Start of Data shown

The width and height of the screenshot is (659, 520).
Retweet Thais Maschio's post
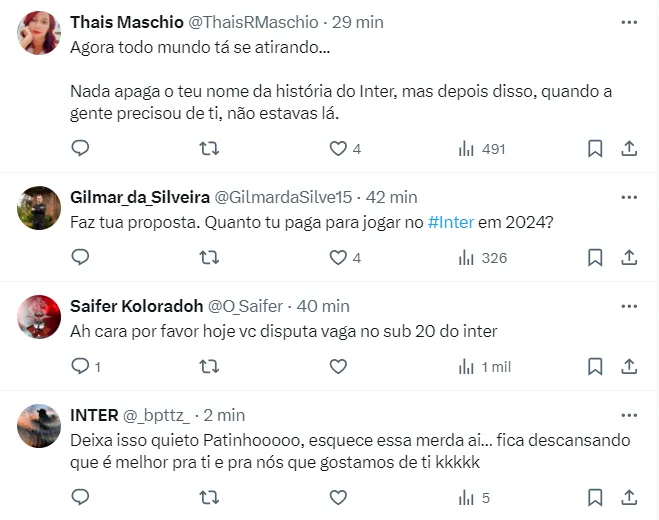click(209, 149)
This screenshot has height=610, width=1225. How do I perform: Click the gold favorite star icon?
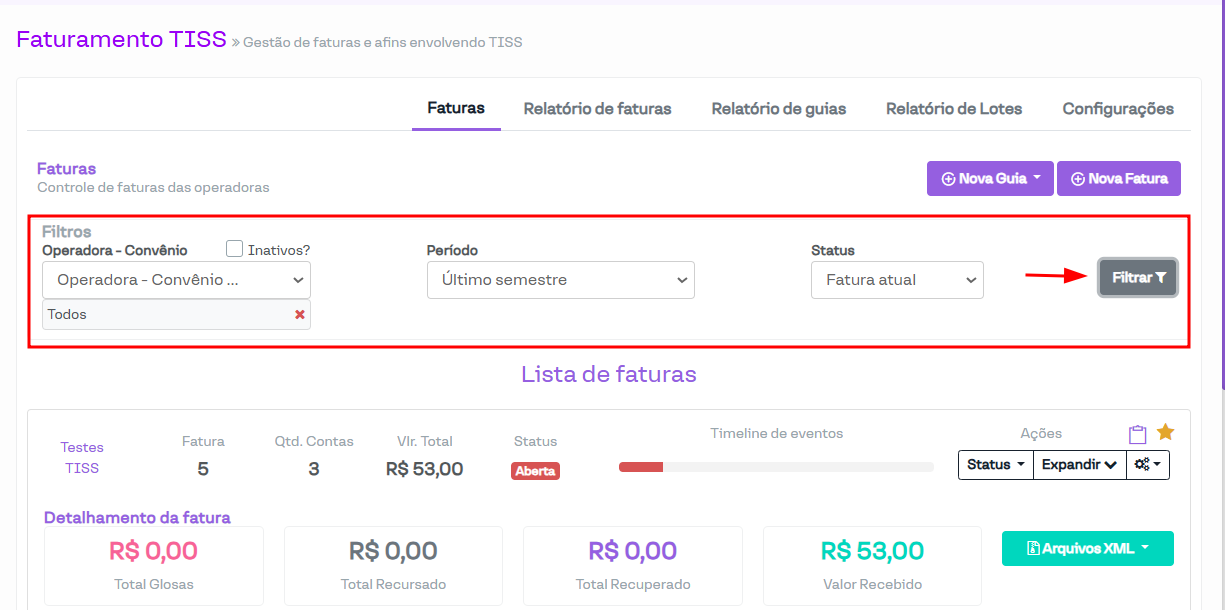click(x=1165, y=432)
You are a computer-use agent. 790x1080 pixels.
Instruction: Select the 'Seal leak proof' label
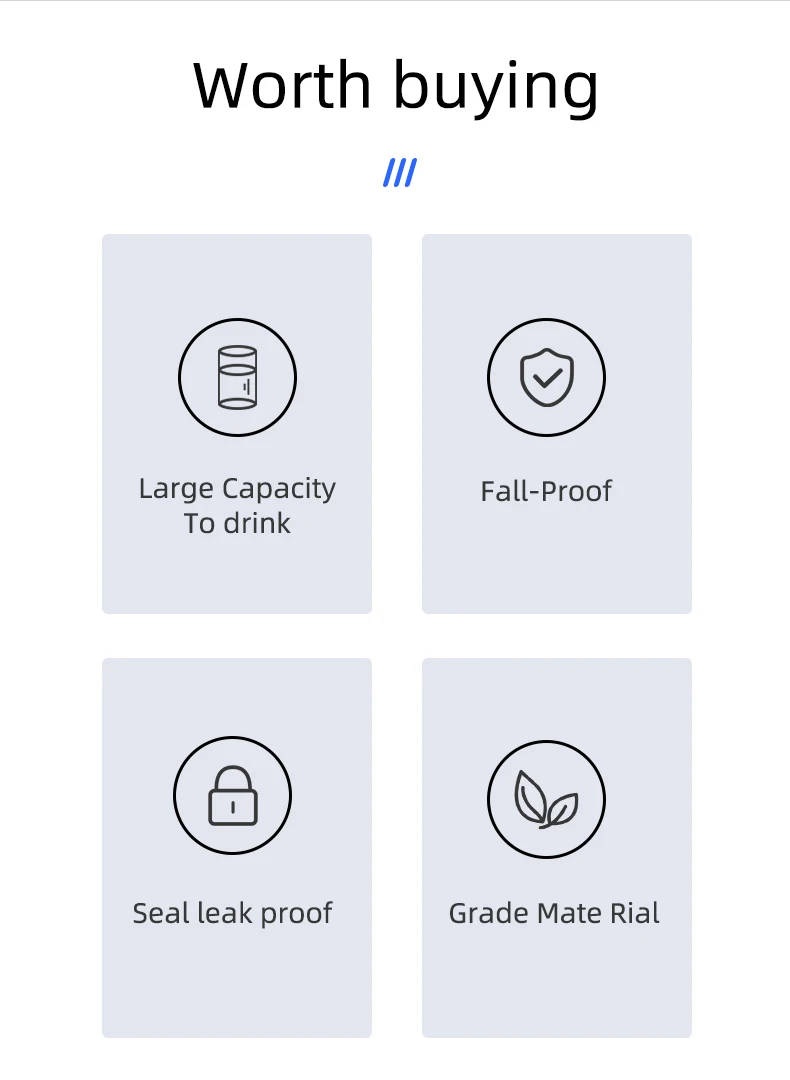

End of Data shown

▶ Task to complete: Starting at the line that holds "Retweet Thais Maschio's post", copy each line exactly through the end of the listing, both ends included. Leave the pictures out.

▶ Response to this task:
Retweet Thais Maschio's post
click(209, 149)
This screenshot has height=610, width=1225. How do I perform: Click the gold favorite star icon?
click(x=1165, y=432)
You are a computer-use agent. 790x1080 pixels.
Instruction: Select the 'Seal leak proof' label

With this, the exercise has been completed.